2 Broke Girls “And the Hidden Stash” Review

2 Broke Girls And The Hidden Stash

2 Broke Girls burst on the scene last year like a breath of fresh air, mostly because it was the sort of thing you rarely see anymore: a traditional sitcom, laugh-track and all. Watching it was like stepping back in time…they still make this stuff? Certainly, no one was re-inventing the wheel here, but even in its first season 2 Broke Girls felt like a show that had already been on forever, in a good way.

A large part of this comes from the perfectly-cast ensemble. Kat Dennings was born to play a wise-cracking sidekick, as she ably proved already in “Thor.” Meanwhile, newcomer Beth Behrs looked and acted the part of the poor little rich girl wonderfully.

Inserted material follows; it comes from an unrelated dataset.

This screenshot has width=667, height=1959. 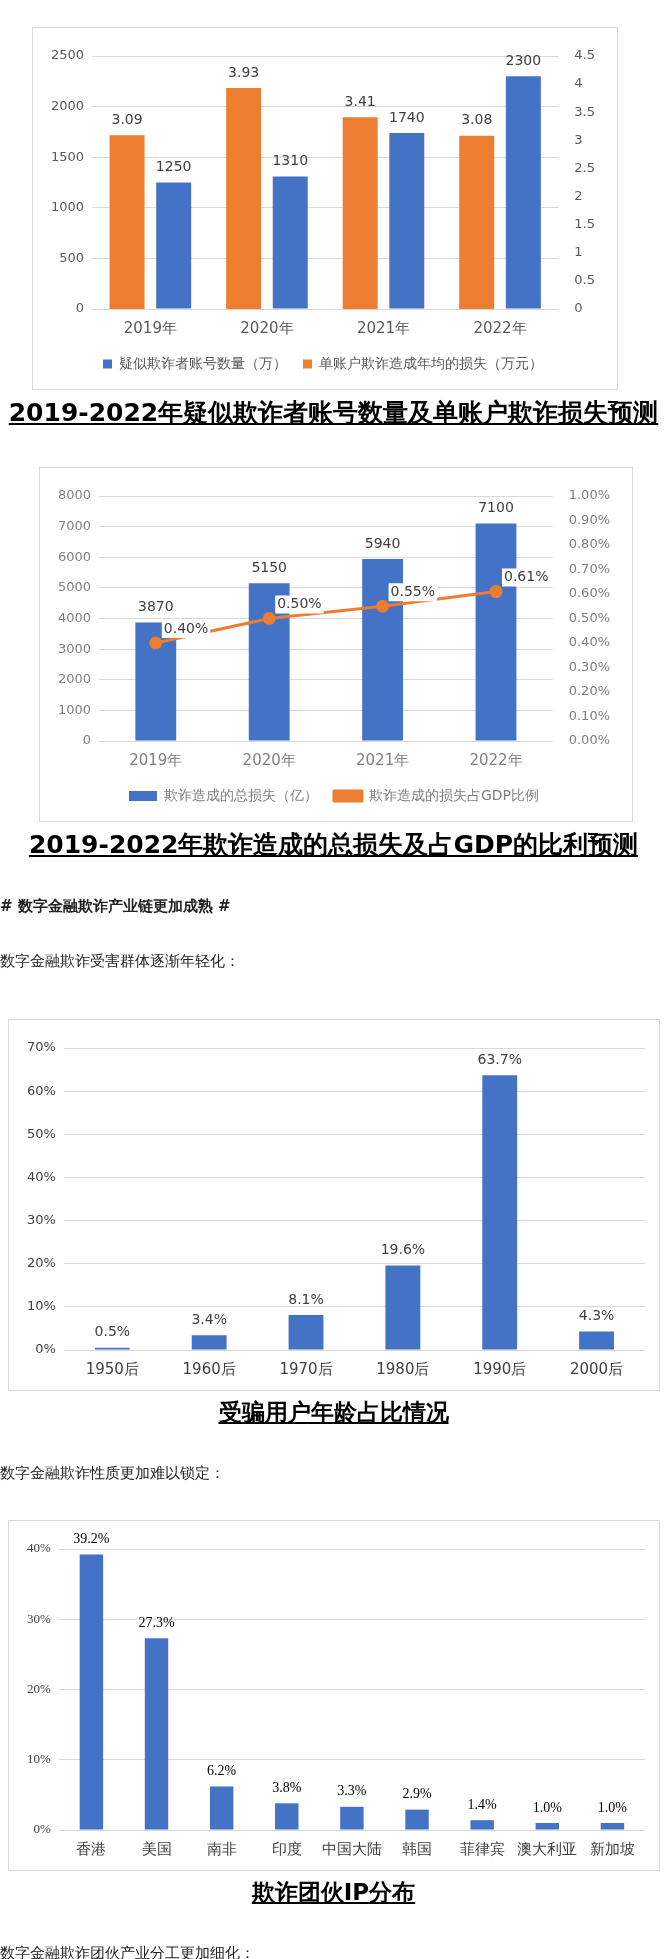 I want to click on x-tick-label: 韩国, so click(x=418, y=1848).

Add in old pro Garrett Morris, formerly of “SNL”- who could do this in his sleep- as the curmudgeonly owner of the restaurant the titular girls work in; improv-pro Jennifer Coolidge (“American Pie”) as a regular who “dates” the cook; and “Wings”-vet Stephen Weber as Behr’s jailed father, and you have a pretty crack ensemble at hand.

When we last left our girls, they were riding high on a run-in at a party with Martha Stewart, playing herself. Stewart took an interest in the girls’ cupcakes and seemed to get them one step closer to their shared dream of owning a cupcake-driven bakery. However, no mention of Martha is made and the girls seem to still be struggling in the season opener, “And the Hidden Stash.”

The gist of the story revolves around Behrs’ character, Caroline, and her dread of an upcoming auction of her family’s stuff. She pays a visit to her dad, who stresses the importance of her acquiring a particular item, hinting that he might have money stashed away inside. The girls crash the auction, and there are some easy laughs had at Caroline’s brunette-haired disguise, as Max (Dennings) tries to pass her off as Jennifer Love-Hewitt and Katie Holmes. (She actually looks more like Lea Michele (“Glee”), or maybe Alison Becker, last seen on “The Newsroom.”)

They manage to bid successfully for the item, a loving cup Caroline won for horse-riding, which finally explained the meaning of that term to yours truly and made the double-entendre of the Stones song of the same name finally make sense. Ah, 2 Broke Girls – truly the gift that keeps giving.

Interestingly, the show is a bit of an anomaly on my schedule, which may be why I’ve learned to appreciate its oft-easy gags and jokes. I tend to lean towards non-traditional comedies, a la Arrested Development or New Girl or animated shows like The Simpsons or South Park, but that may be why 2 Broke Girls works for me. Sitcoms have become so déclassé, it’s almost refreshing to see one in this day and age. Not that I’ll be rushing to watch Two and a Half Men again in this lifetime, mind you, but in small doses, I don’t mind the occasional sitcom.

Definitely a large part of why 2 Broke Girls works for me is the two main leads. Behrs is an appealing find, and I’ve liked Dennings since the moment I saw her in “The 40-Year Old Virgin” and I’m not above watching something solely on the strength of her presence, especially. (Loved her in “Nick & Norah’s Infinite Playlist” and the criminally under-seen “Daydream Nation,” in particular.)

You never doubt these two for a second in the roles, and I definitely mean that as a compliment. They’re people you want to spend a half-hour or so with every week, and that’s why I think the show does well. I’m sure 2 Broke Girls also strikes a nerve with an audience still in the throes of a poor economy to see a set-up like this as well. Who can’t relate to being broke?

Only the 1% and who cares what they think? Me, I’m sticking with the girls.